Cooling of the Arctic and Antarctic Polar Stratospheres due to Ozone Depletion

Abstract
Long time records of stratospheric temperatures indicate that substantial cooling has occurred during spring over polar regions of both hemispheres. These cooling patterns are coincident with observed recent ozone depletions. Time series of temperature from radiosonde, satellite, and National Centers for Environmental Prediction reanalysis data are analyzed in order to isolate the space–time structure of the observed temperature changes. The Antarctic data show strong cooling (of order 6–10 K) in the lower stratosphere (∼12–21 km) since approximately 1985. The cooling maximizes in spring (October–December), with small but significant changes extending throughout Southern Hemisphere summer. No Antarctic temperature changes are observed during midwinter. Significant warming is found during spring at the uppermost radiosonde data level (30 mb, ∼24 km).
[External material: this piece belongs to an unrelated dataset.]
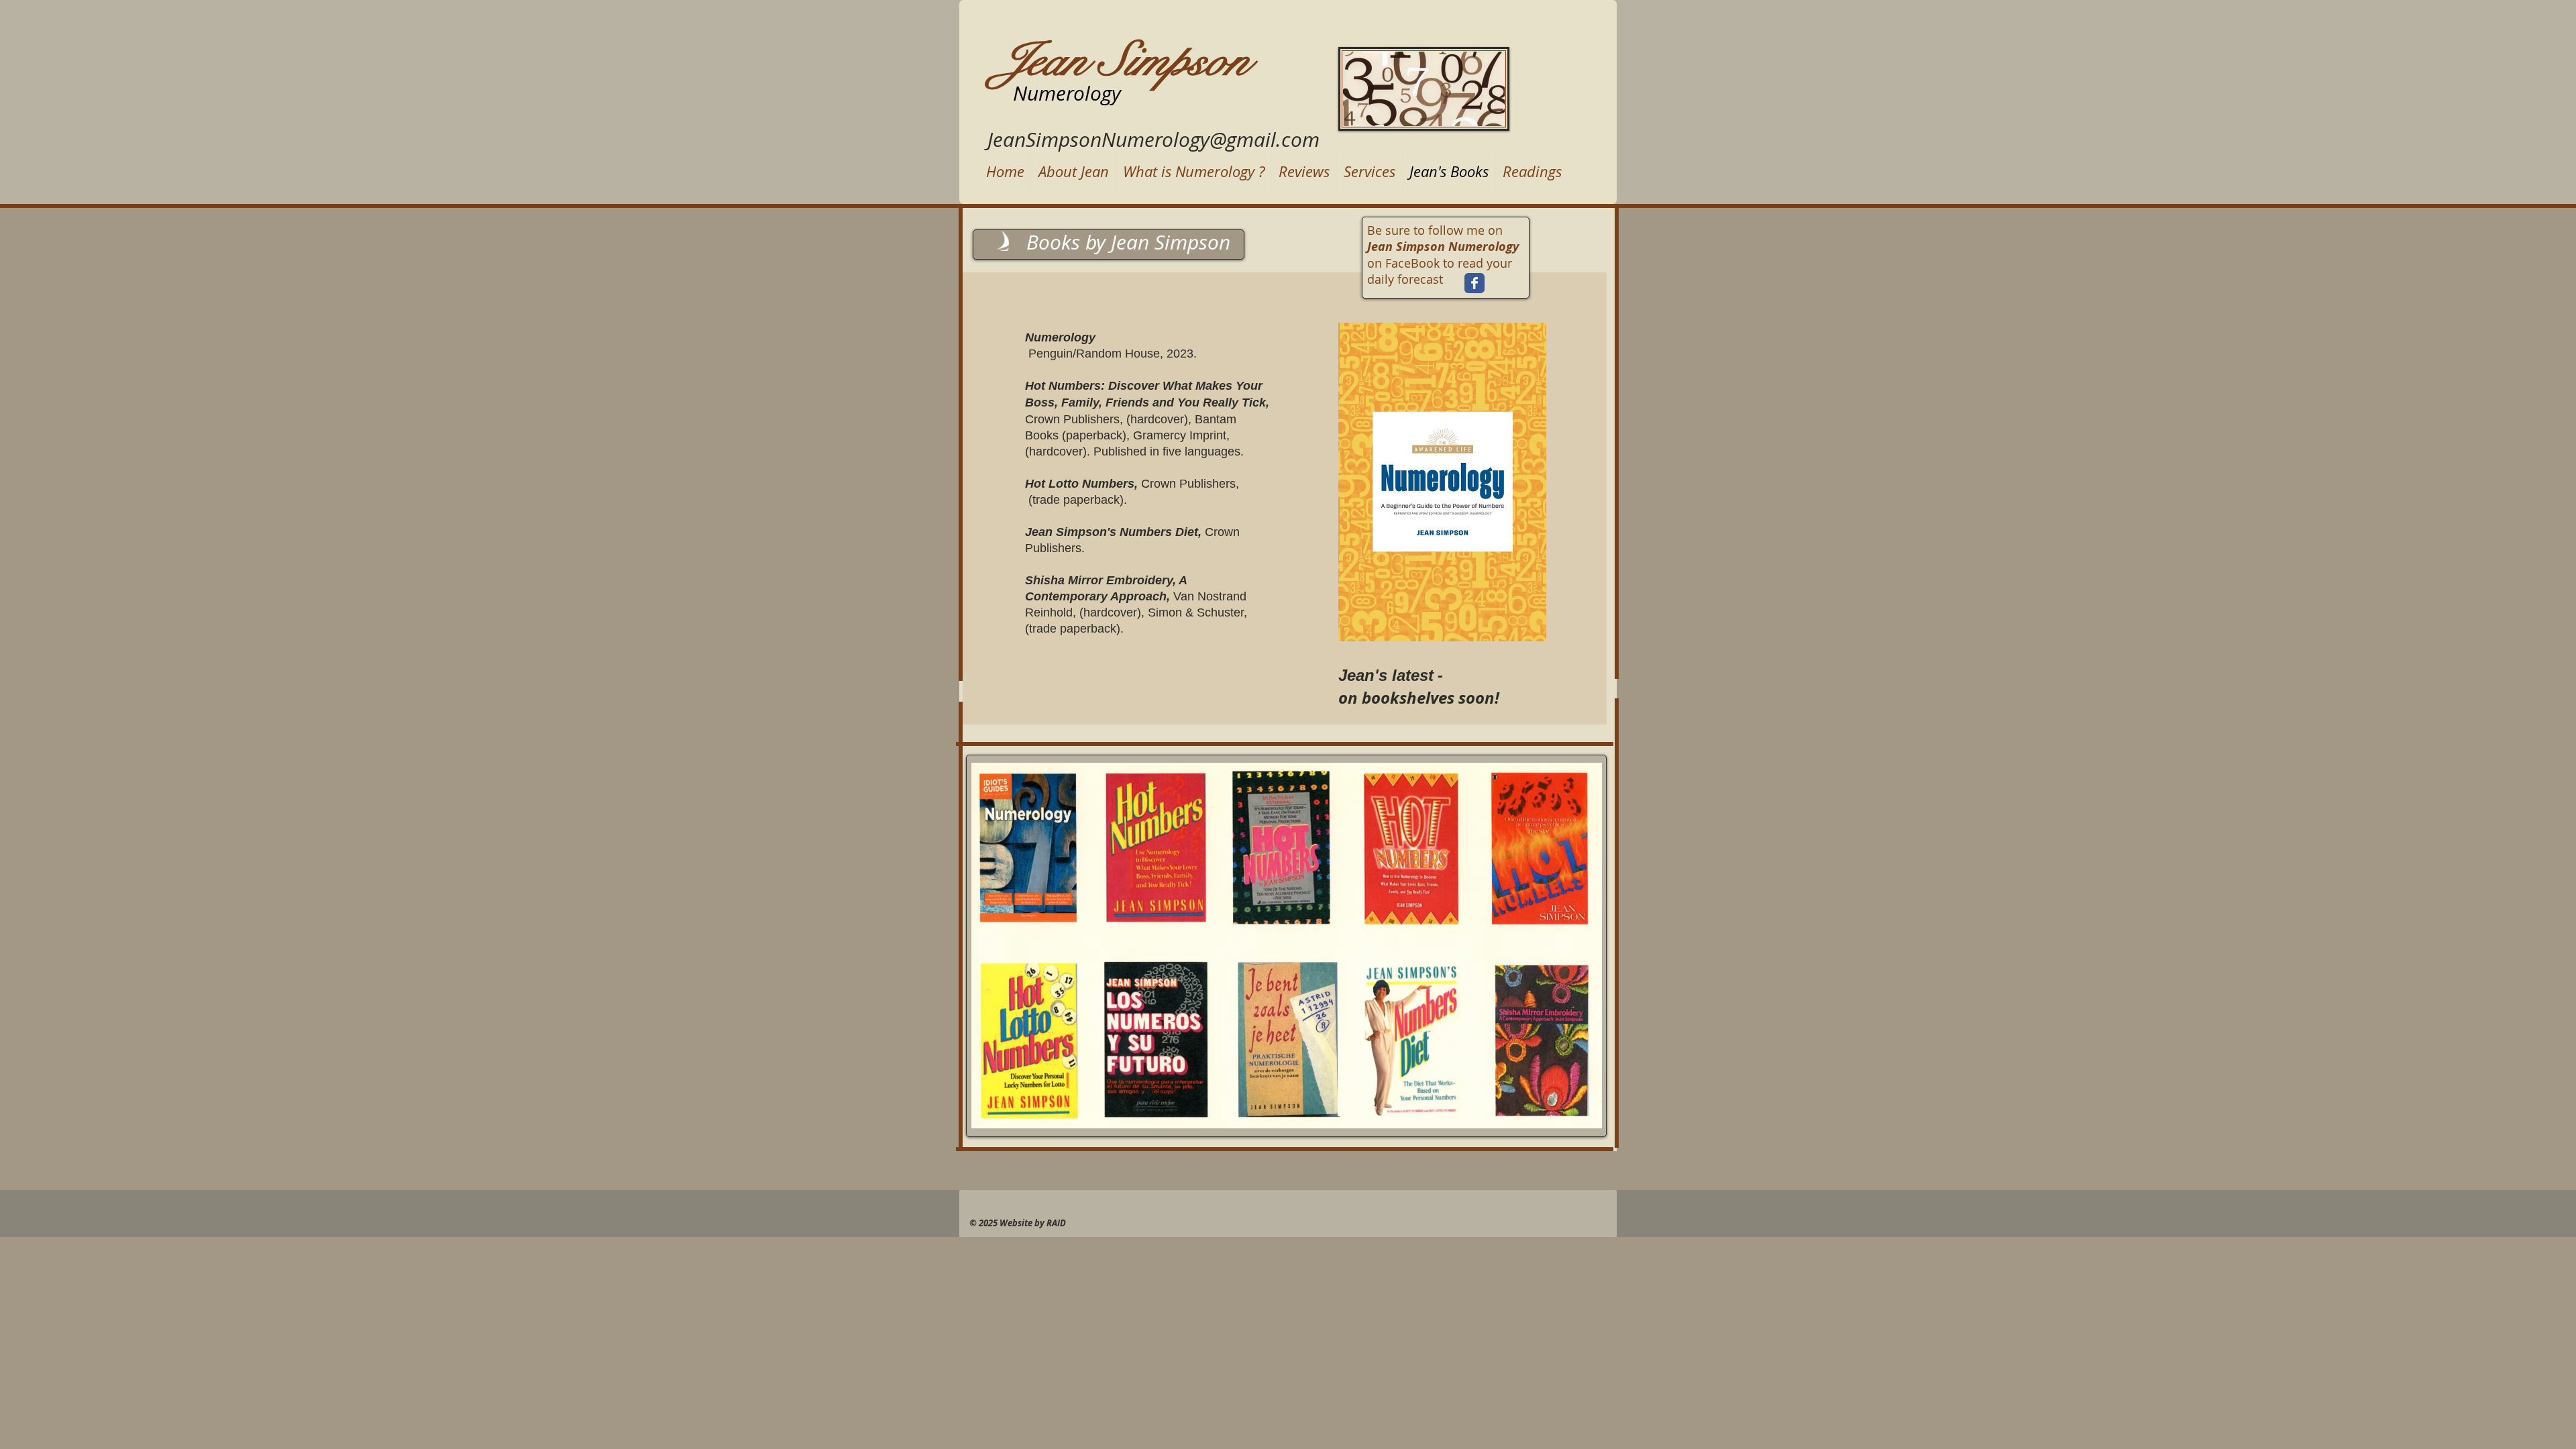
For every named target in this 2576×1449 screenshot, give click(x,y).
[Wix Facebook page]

These observed temperature changes are all consistent with model predictions of the radiative response to Antarctic polar ozone depletion. Winter and spring temperatures in Northern Hemisphere polar regions also indicate a strong cooling in the 1990s, and the temperature changes are coherent with observed ozone losses. The overall space–time patterns are similar between both hemispheres, suggesting that the radiative response to ozone depletion is an important component of the Arctic cooling as well.